Personal Geography and Similar Constraints

Act 1: Birth and Growing Up

You’re born at a very specific location, we can reasonably assume in the closest local hospital, in a random village or city. It’s random, in a sense that you haven’t chosen your parents, nor the location. Lottery. That’s how your life begins. That’s how all of us start.  Hello, world!

Your parents, and perhaps their parents, in some cases nannies and other close family members or parent’s dear friends, are your whole world for a while. You breathe, cry, learn to walk, always with and around them. Your life space is very tight! But supposedly warm.

You first start playing in someone’s arms, then in your little crib, and then in the whole house. Then yard if your family has it. Life space increases gradually. 

Your first friends are those who live nearby, a few neighborhood houses and streets. Your hood. You expand, both geographically and socially. First, it was counted in meters, but now it’s kilometers. There’s still a strong parental oversight.

If you are not homeschooled, which probably isn’t the case if you’re not born in the US, or constantly moved around by hyper-traveling parents, you start to genuinely socialize in kindergarten and primary school. Usually, it’s the nearest one. Your circle grows! 

And then when you grow up a little more, you choose a high school. Some decisions start to emerge. Is it the general type of the school, or a more focused one? Still kilometers, maybe tens of them, with occasional visits to other cities and casual outer world impressions. 

It’s not about your personality, interests, or anything about yourself. It’s about the location. The location has a colossal, crucial effect on life and acts as one of the key determinants of your being.  

If wealthy or talented, or just informed early enough, this is still mostly about your parents’ thinking though, you might end up in a high school that is abroad. In most cases, however, it’s a given. Whatever the schooling system algorithm decides. It’s about location. 

You slowly start to wander around.  

Act 2: Expansions

And then, you decide (what) to study. This is more about you, or if you are unlucky and caged by your parents’ (unfulfilled) ambitions, your parents’ choice. But still, your geography of life changes dramatically.

In this expansion phase, you encounter plenty of new people from different walks of life, cultures, diverse accents…  and different geographies. You are with like-minded people, for the first time in your life, it’s about interests and passions. And geographies merge. 

This is the most common scenario, it’s definitely not everybody’s route. Let’s stick with it for the sake of the argument. 

Your network broadens.
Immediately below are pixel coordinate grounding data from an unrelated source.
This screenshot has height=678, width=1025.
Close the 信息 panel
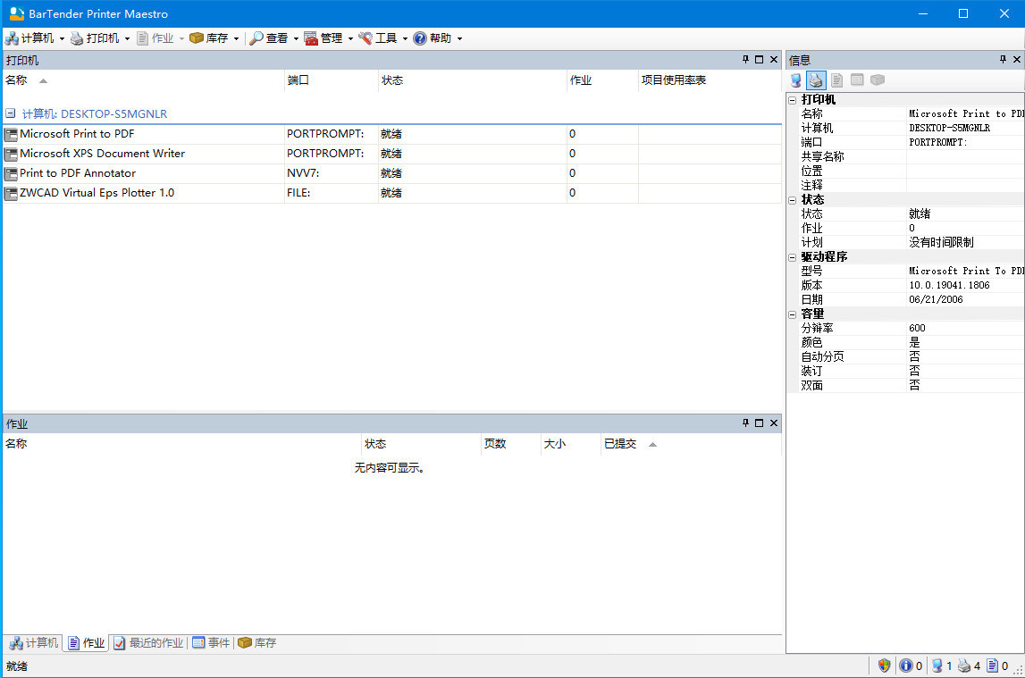[1016, 60]
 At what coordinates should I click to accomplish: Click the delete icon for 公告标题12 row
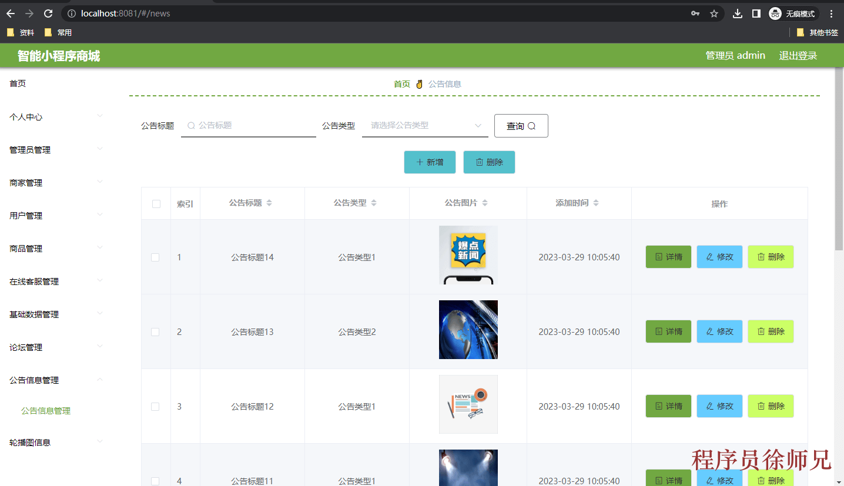pos(761,406)
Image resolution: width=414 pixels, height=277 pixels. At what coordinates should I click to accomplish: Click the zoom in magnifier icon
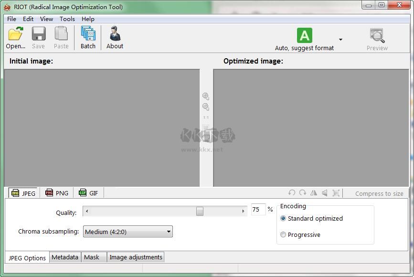pyautogui.click(x=206, y=96)
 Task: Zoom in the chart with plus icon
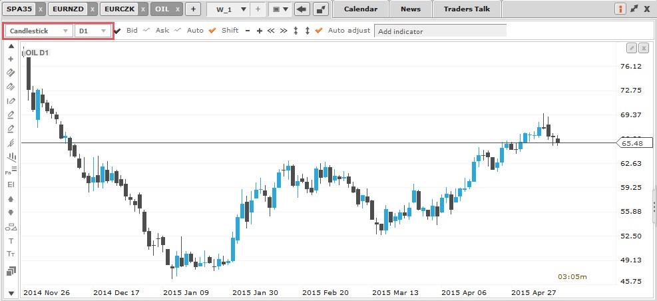coord(260,31)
You might even move to another city, which is especially interesting if you are coming from a small town.

The world is made of networks.  All you know, you hear from someone, either in physical reality or online. All the opportunities spread through networks as well. Also, unconscious mimicry is a serious thing. You mimic those you spend time with.

Your network of people, places and experiences, continues to flourish. 
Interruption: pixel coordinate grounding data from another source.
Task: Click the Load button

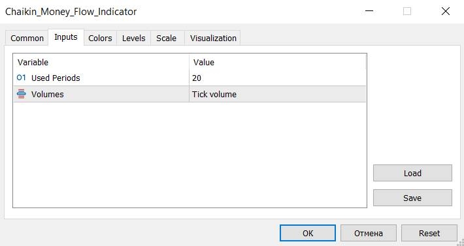Action: point(412,173)
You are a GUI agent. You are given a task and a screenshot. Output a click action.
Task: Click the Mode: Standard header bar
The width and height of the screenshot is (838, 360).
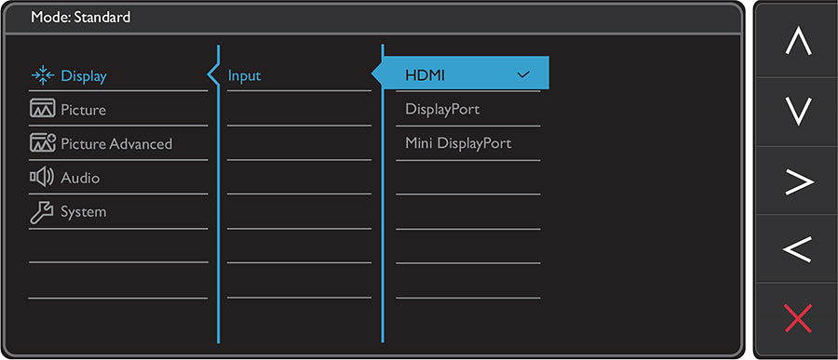point(372,17)
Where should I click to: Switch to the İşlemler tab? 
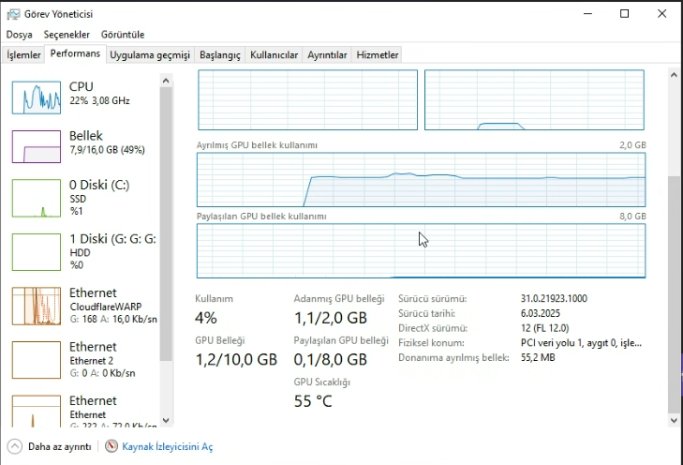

It’s probably smart to start working and be as socially (pro)active as early as possible. Understanding of the world, and yourself consequently, happens earlier. 

Getting out of the familiar social topology is enhancing.

Act 3: Broadening the Network (and Horizons)

I was so fascinated with it a year or two ago. Let me explain.

I started analyzing some of my friends and the ways they “end”/“close” their lives at some point, too early. Nothing against it, just an observation, and how I want to go against it. People marry people from their cities, the ones they met 20 years ago, without thinking of stepping outside. The pool of possible options, if you think about it, is very small. Friendships are also closed, strong like concrete. There’s certainly some beauty in it. Life-long friends are romantic, but it’s also a cage in this context if the birth lottery isn’t ever questioned. It’s claustrophobic!

Anyway, why stop? If life is gradually unfolding in new territories, why not go further?

I write “Internet” with a capital “I” because I believe it’s literally the best thing ever. 

Imagine the earliest internet users for a second, when you needed to go through never-ending sound terror before connecting online. Imagine Alpha geeks. And their revelations when they figured out that space/time can be easily overcome and that they aren’t so freaky and alone after all. Word of wonders. Human beings, sharing whatever passion you might have.

Research on how the Internet is changing dating and societies blew my mind a few years ago. This is the link.

I did Corona Love Stories when Covid-19 hit, a special publishing side-project for people in long-distance relationships. We published countless stories about long-distance couples, how they met, fought travel bans and anxiety, and everything in between. Some of the experiences were so fascinating. 

Act 4: What do you want to do with your life?

You’re kind of set up. You hopefully have at least 50 or more years to do whatever you want. Why stop? Why settle down? Why put chips down when it’s finally your turn?

This is the most interesting and productive phase. You’re experienced and wise enough, independent, and all the other crucial necessities.

Maybe I am hardcore here or I am just tripping, but it would be so sad not to explore every corner of the world. Or at least as much money/time allows.